Task details
Nothing but a number should be given: how many lines of the records include "naturels"?
------ Records to process ------
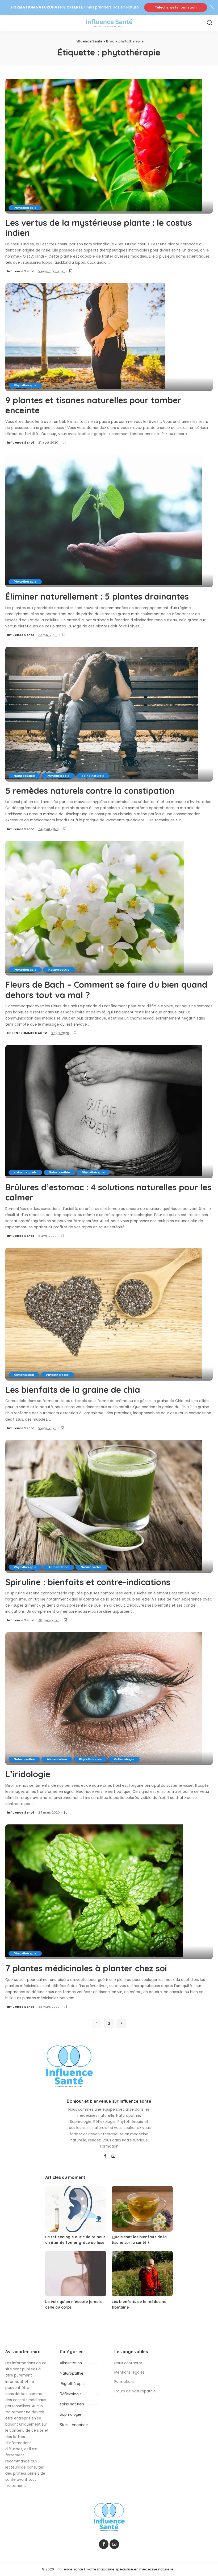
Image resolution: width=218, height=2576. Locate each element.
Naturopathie (24, 776)
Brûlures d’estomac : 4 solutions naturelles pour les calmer (108, 1192)
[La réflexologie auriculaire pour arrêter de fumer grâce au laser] (75, 2209)
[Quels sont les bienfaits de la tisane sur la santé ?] (142, 2209)
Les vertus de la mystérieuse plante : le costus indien (98, 227)
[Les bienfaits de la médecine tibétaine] (142, 2274)
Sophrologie (70, 2414)
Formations (124, 2381)
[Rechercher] (209, 23)
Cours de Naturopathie (135, 2391)
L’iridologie (27, 1774)
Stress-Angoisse (74, 2424)
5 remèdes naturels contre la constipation (89, 790)
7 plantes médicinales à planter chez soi (86, 1968)
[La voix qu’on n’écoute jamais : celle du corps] (75, 2274)
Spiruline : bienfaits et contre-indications (87, 1582)
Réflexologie (124, 1759)
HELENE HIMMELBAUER (27, 1033)
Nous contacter (128, 2363)
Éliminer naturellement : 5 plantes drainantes (97, 596)
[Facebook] (105, 2156)
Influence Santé (20, 271)
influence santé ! (71, 2569)
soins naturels (93, 776)
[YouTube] (113, 2156)
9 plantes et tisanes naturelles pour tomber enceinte (93, 405)
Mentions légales (129, 2372)
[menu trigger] (12, 23)
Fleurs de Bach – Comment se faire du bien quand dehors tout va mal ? (106, 989)
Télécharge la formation (175, 7)
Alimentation (24, 1375)
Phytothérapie (25, 208)
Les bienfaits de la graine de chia (72, 1389)
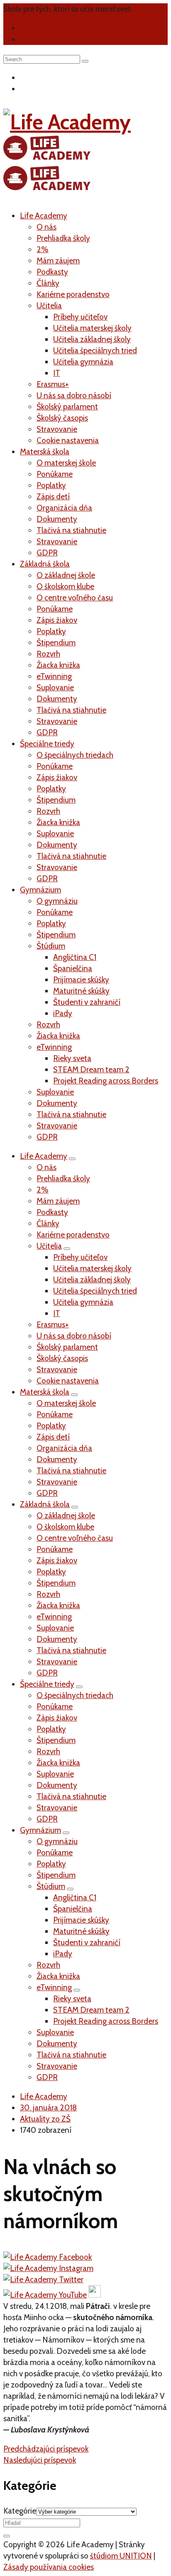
------
Finished exercise
2